Your suggestions are spot on, I think I found really quickly that trying to solicit opinions about my ideas was the wrong approach and that I just need to question and listen more. When our boss was our direct manager he held weekly meetings and so that has been passed to me. Our first meeting, last week, was shaky, disorganized, and a little awkward I think because I was throwing around lots of ideas that I have for the department. But, today I decided to open it up with a simple probing question to our junior designers and let it ride by listening and tossing in questions here and there. Our meeting flew by, but there were a lot of great things that came out of it and made me feel like I might just be able to do this thing.
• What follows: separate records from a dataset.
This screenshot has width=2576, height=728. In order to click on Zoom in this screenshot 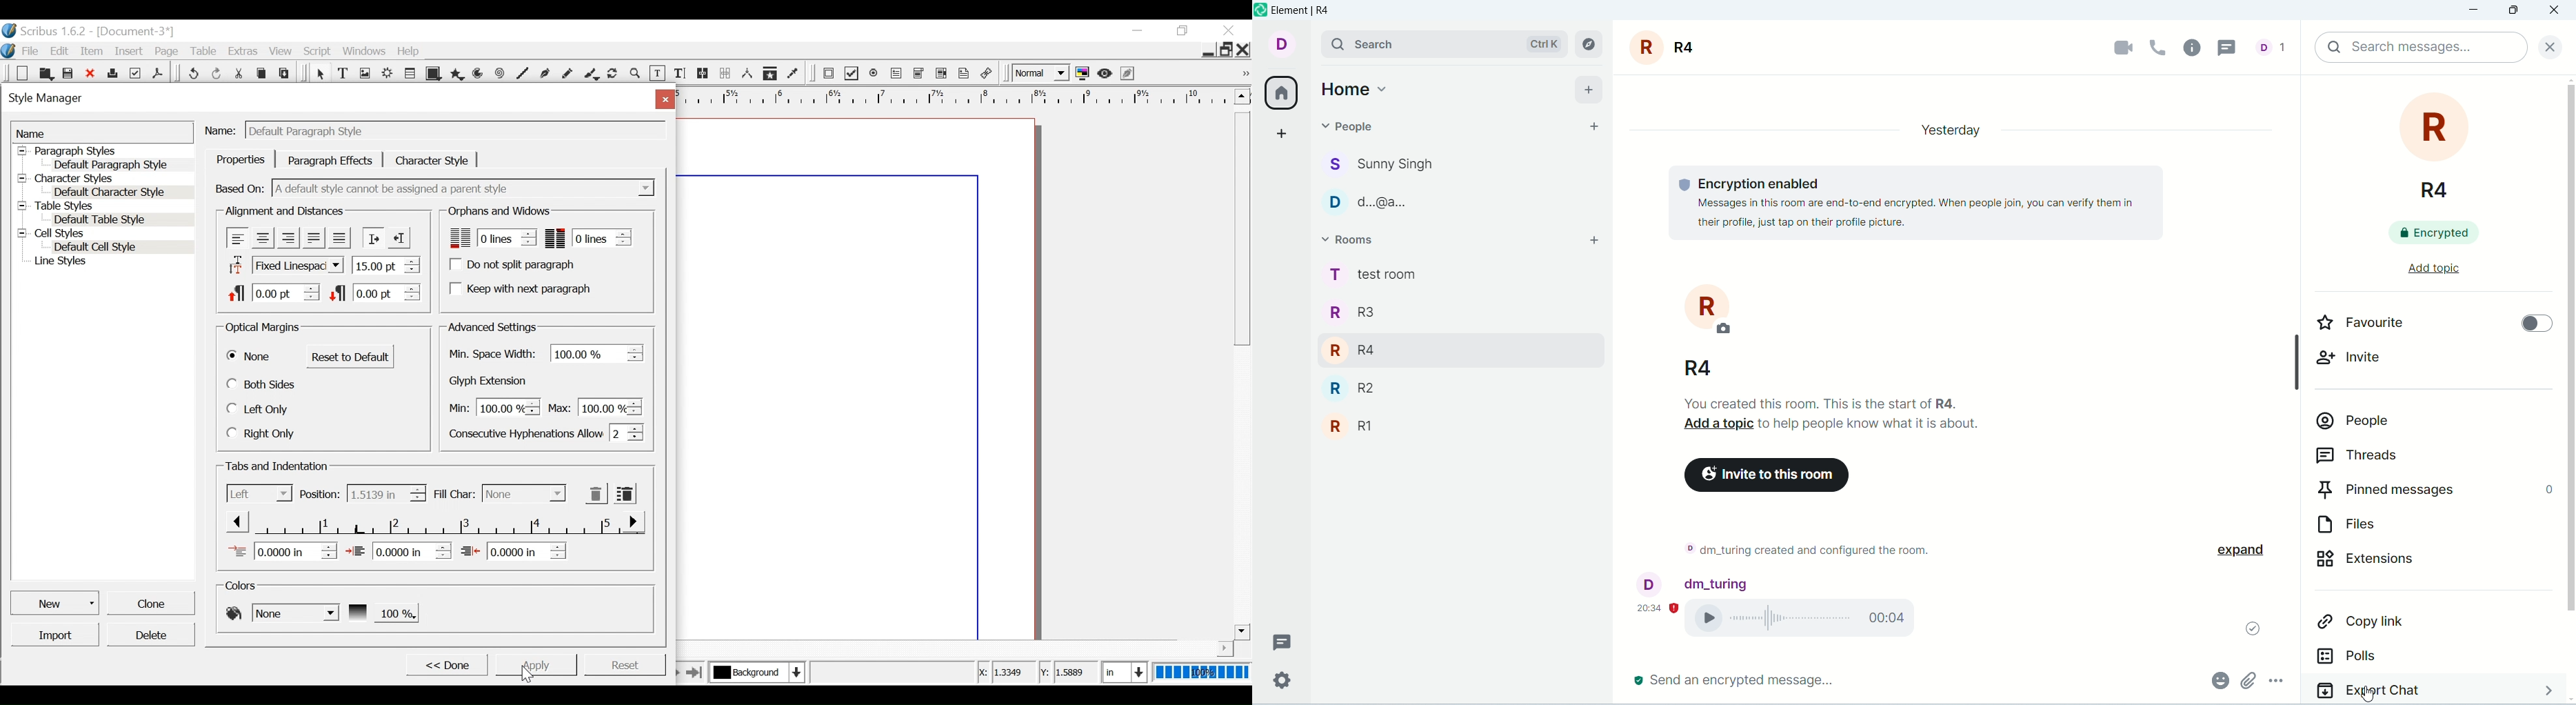, I will do `click(636, 75)`.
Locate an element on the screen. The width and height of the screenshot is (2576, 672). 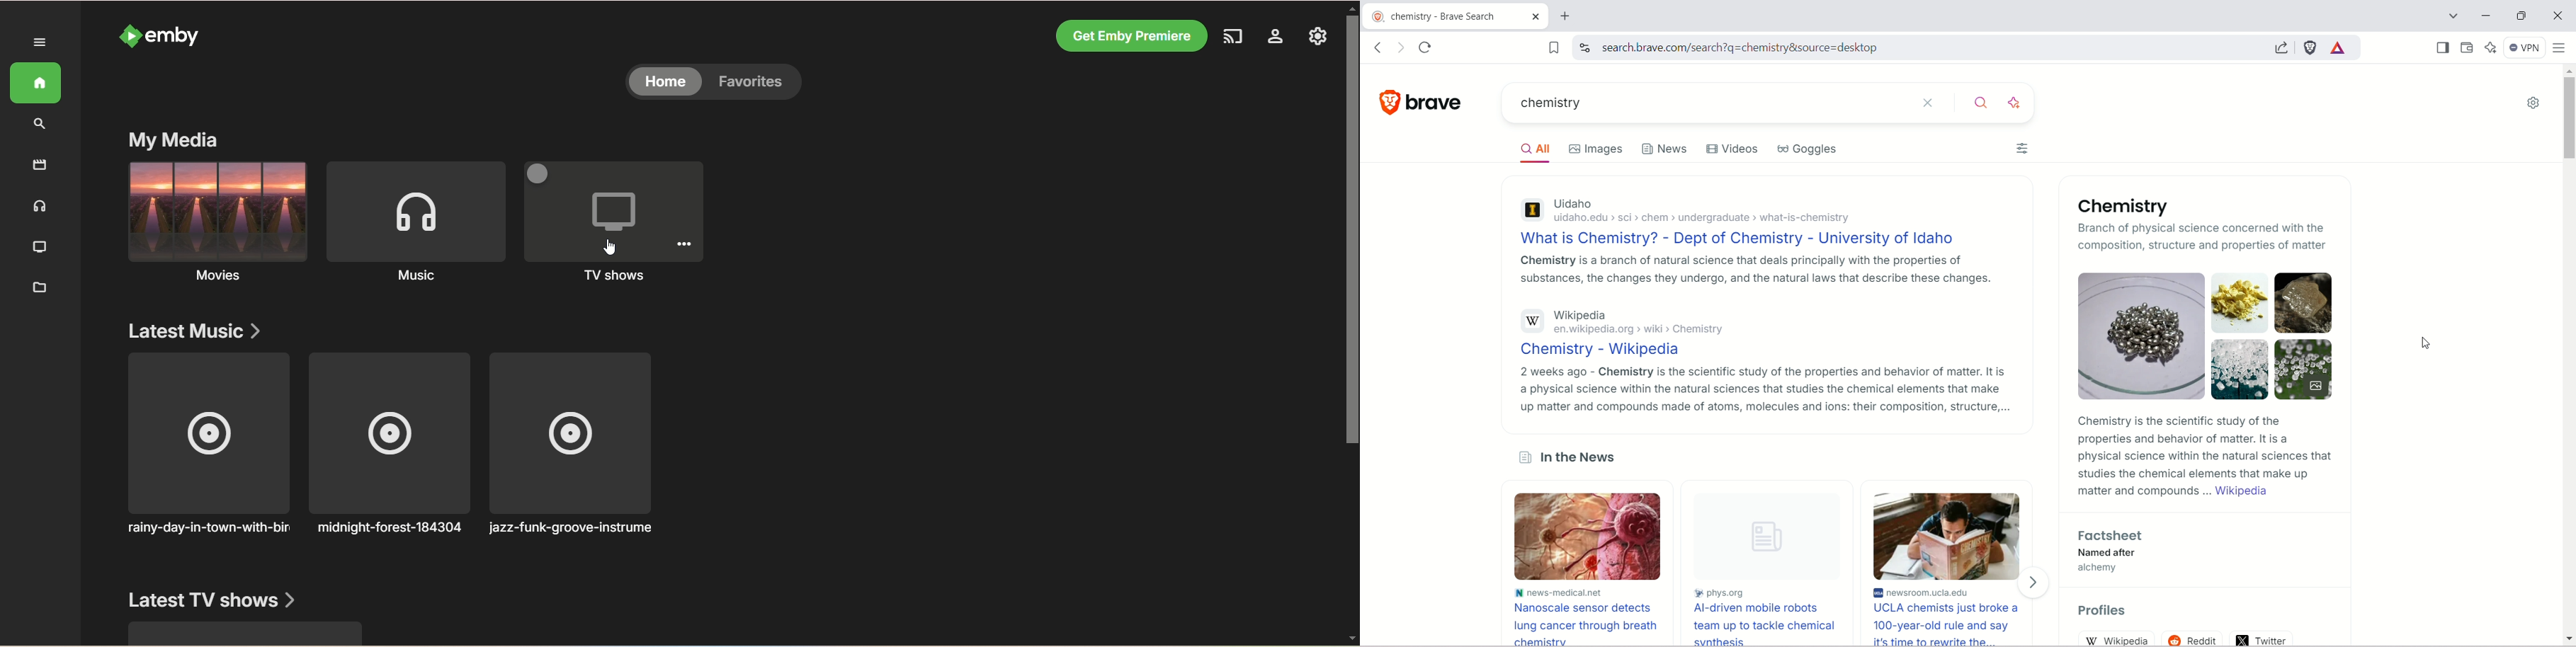
midnight-forest-184304 is located at coordinates (390, 442).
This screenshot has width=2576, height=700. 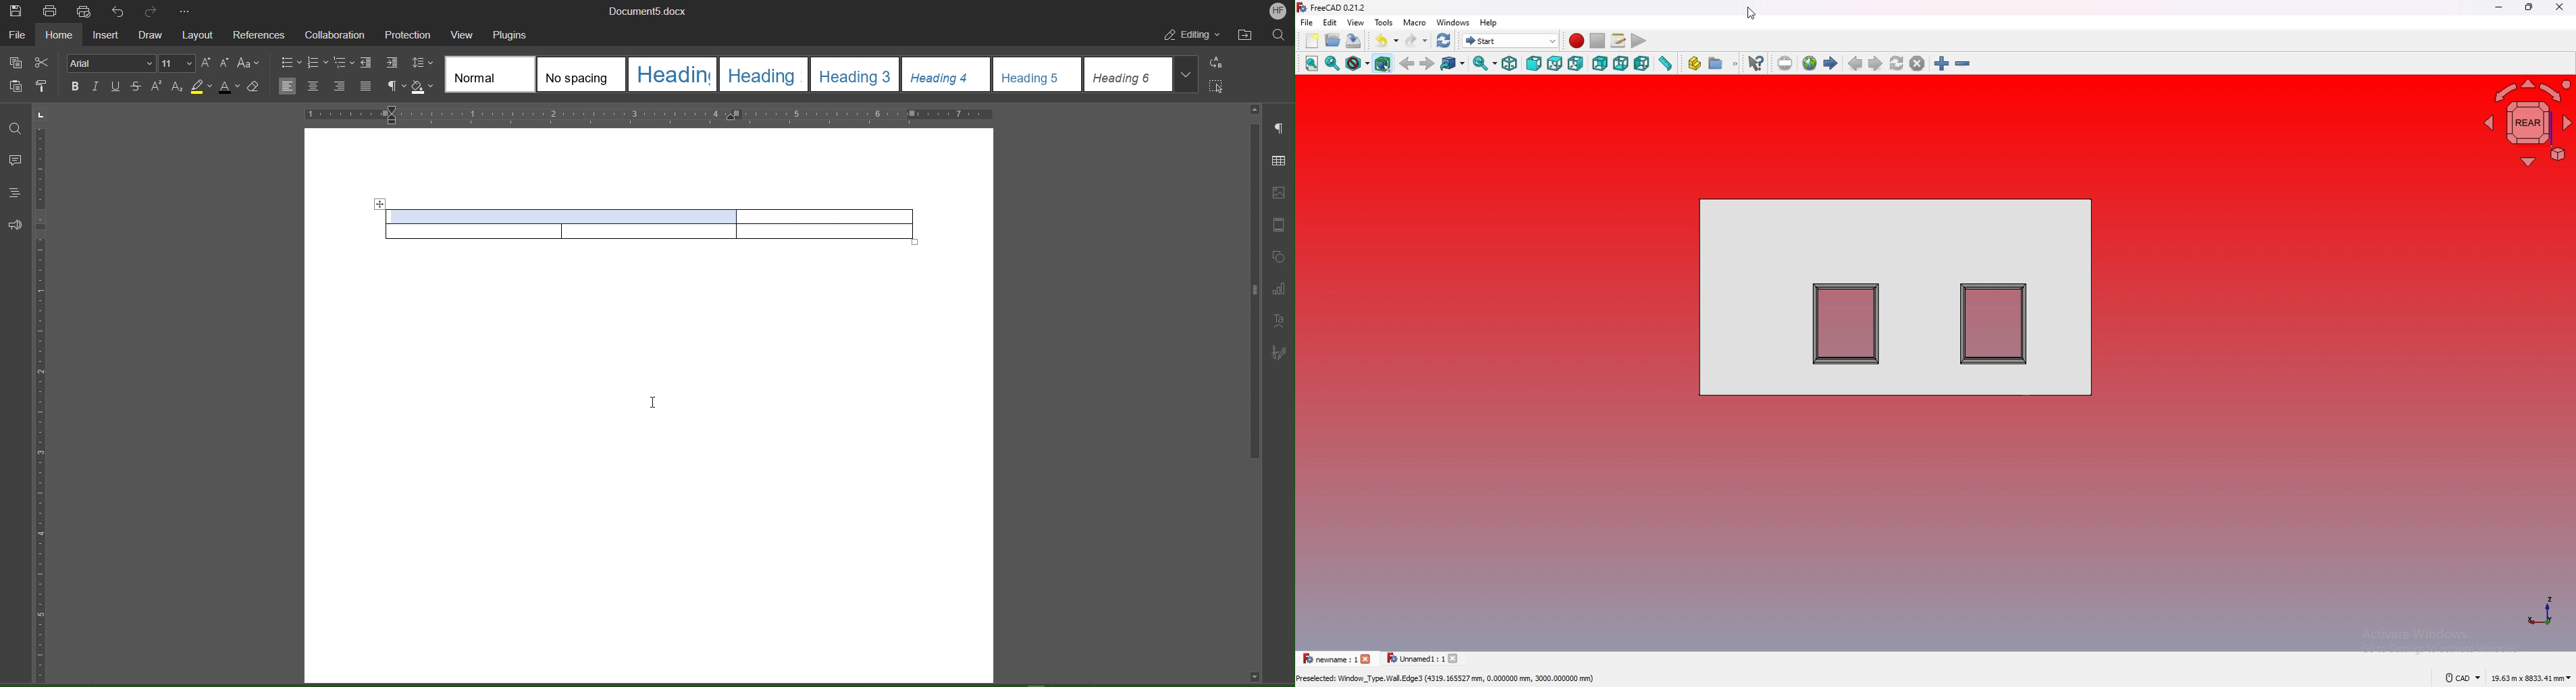 I want to click on scroll down, so click(x=1254, y=676).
Awesome. Great to hear. I have no doubt you will be able to do well in that role. It takes awhile to get it, and you’ll always have good days and bad, but be sure to give yourself time to grow into it. Having to lead you former peers is tough emotionally, but could be great if you level with them, and let them know that you undersand first hand the value of their opinions and that you will be their advocate as well as their manager. It witake time to transition in their eyes from team mate, to team captain, to the coach!

I’ve found that leadership is a push and pull experience. Sometimes I need to push from the back, ask questions, listen, mediate. Other times I need to pull from the front, call something out as not good enough, articulate my vision for the project and how it fits into the greater context of our client’s business and what it means for the future of our work, and sometimes throw down a sketch myself. It is hard enough to be able to do both, add to that knowing when to do which one and it gets incredibly complex!

I mess up all the time, but I try to get better with each attempt and learn from it. It is a process and a design challenge.